The morning of the first day we started crossing the high peak leading to the Nubra Valley. When we got down on the other side it was already night, since we got delayed by three rockfalls and a mildly put dangerous fall of our own. On the morning of the second day, we saw the Nubra Valley in daylight. Desert mountains with ancient white monasteries climbing the hillsides surrounding a green valley with springs of fresh water and a gigantic golden statue of a sitting Buddha overlooking it all. We made it to the monastery His Holiness was in by midday. It was surrounded by people who had travelled there to hear him speak the morning after.

We walked up to the red and golden gates and started explaining our goal to the guards. I had spoken to the head secretary of His Holiness, they were expecting us, I avoided to tell him that the secretary had not responded to my last 5 emails.

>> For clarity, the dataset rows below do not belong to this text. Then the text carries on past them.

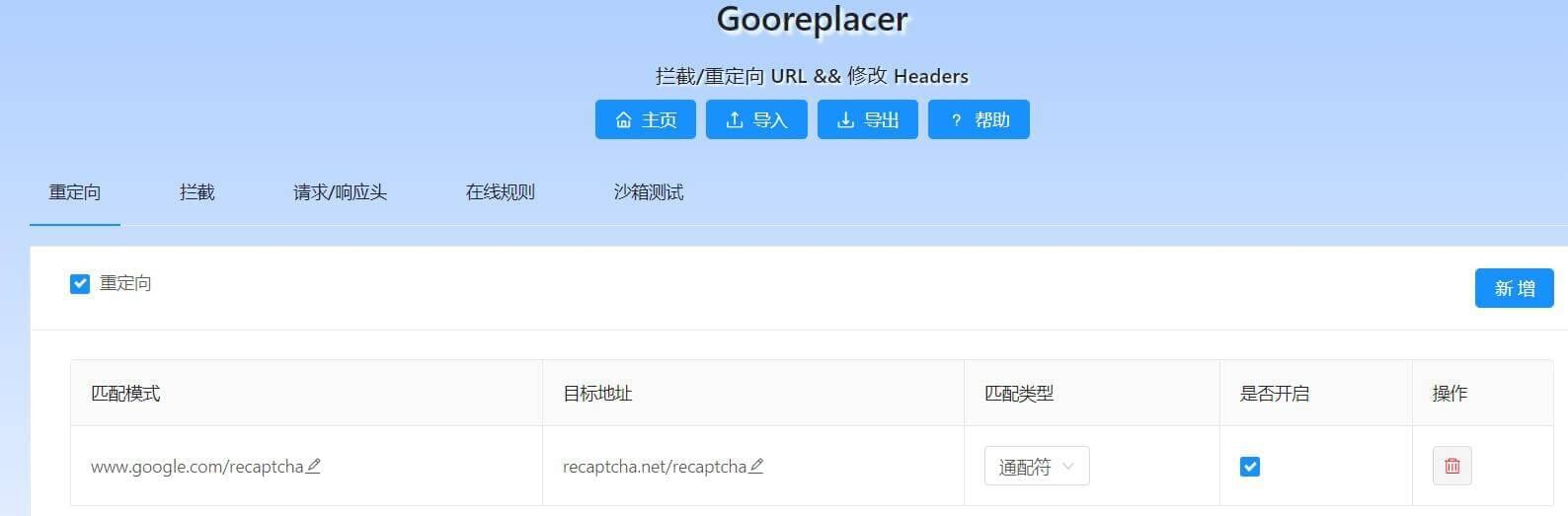This screenshot has height=516, width=1568.
Task: Edit the recaptcha.net/recaptcha target pencil icon
Action: (x=756, y=466)
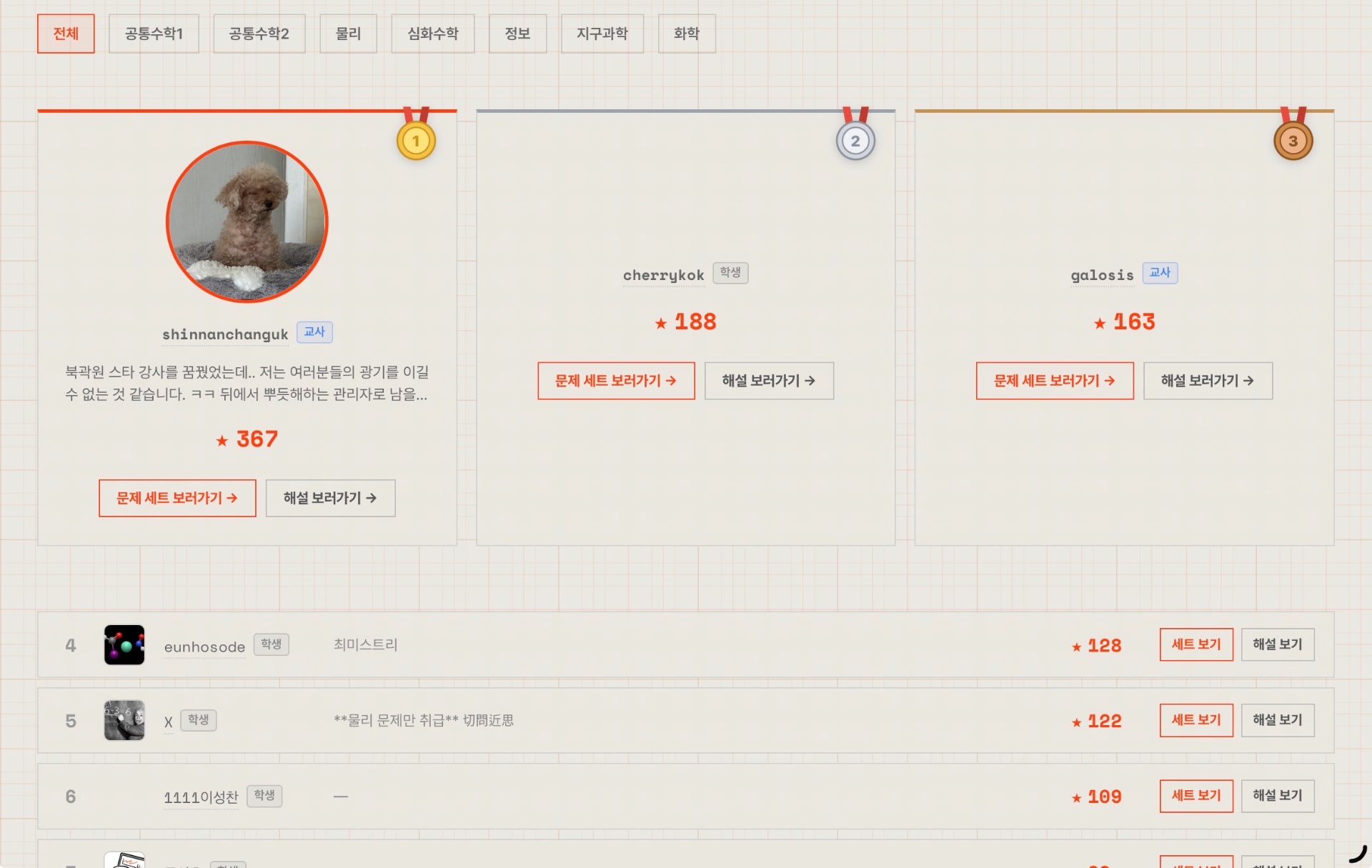Image resolution: width=1372 pixels, height=868 pixels.
Task: Open the cherrykok username link
Action: [x=663, y=275]
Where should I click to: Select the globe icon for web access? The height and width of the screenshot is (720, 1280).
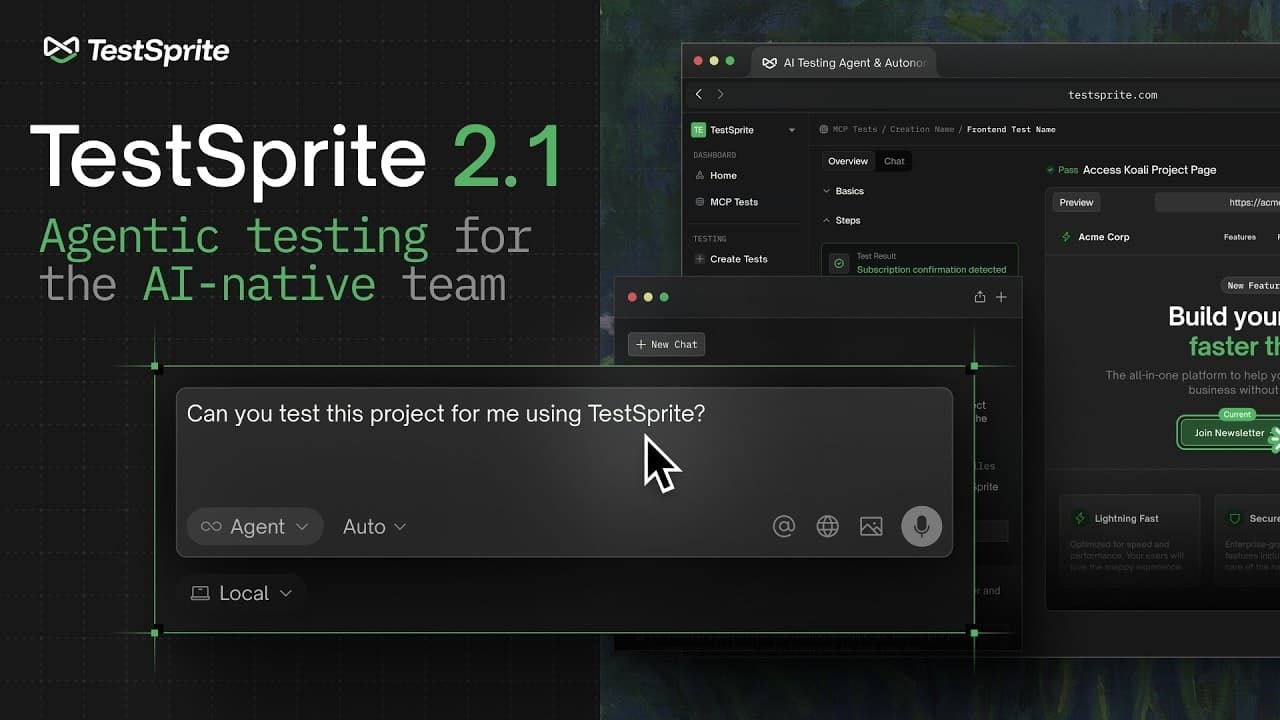point(827,525)
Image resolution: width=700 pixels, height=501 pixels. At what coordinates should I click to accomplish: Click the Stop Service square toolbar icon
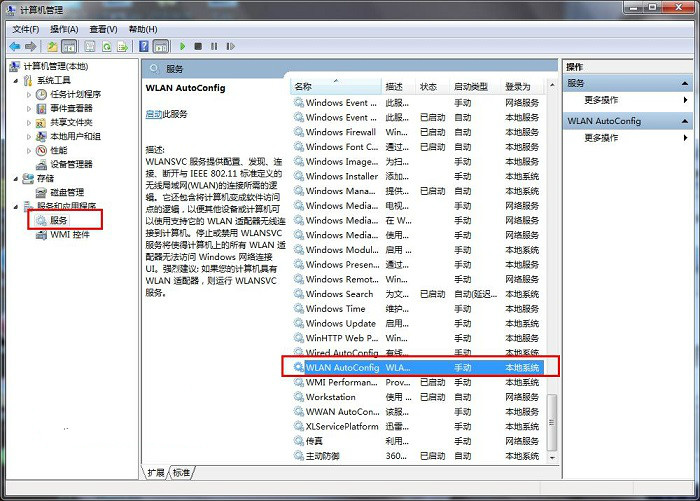click(198, 46)
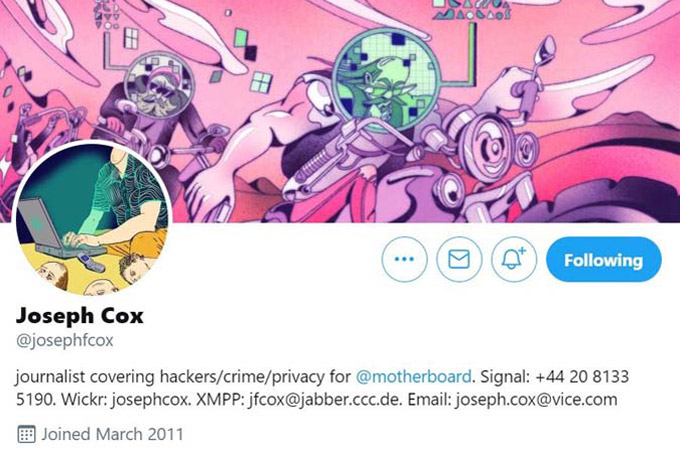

We waited. And waited. After two hours I wrote a handwritten letter to the secretary and asked a guard to make sure it got to him. After another hour I sent another letter. At four p.m. we were told to come back the day after at eight a.m., His Holiness needed his rest.

The morning of the third day, when I should have been on the road back to Ladakh and on the last bus for Delhi, we walked up towards the monastery again. I introduced us to the guard, who opened his book of important details and said the magical words: “Are you Daniela?”. I quickly confirmed as the golden gates opened, and climbed up the stairs that lead me straight into the arms of His Holiness the Dalai Lama.

The power that lies in persistence opened the president’s palace to Rita just as it opened a meeting with one of the biggest peace figures in the world to me. I cannot help but wonder: Which other doors could it open?

Danni Portocarrero is a nomad soul that came to Uppsala in the fall of 2018 to finish a degree in development studies, before that she was going from place to place in the world. She loves writing, red wine, naked honesty and yoga. Within her field of study, she’s very passionate about nature rights. She’s writing for Uttryck to share moments, meetings and reflections from her past adventures.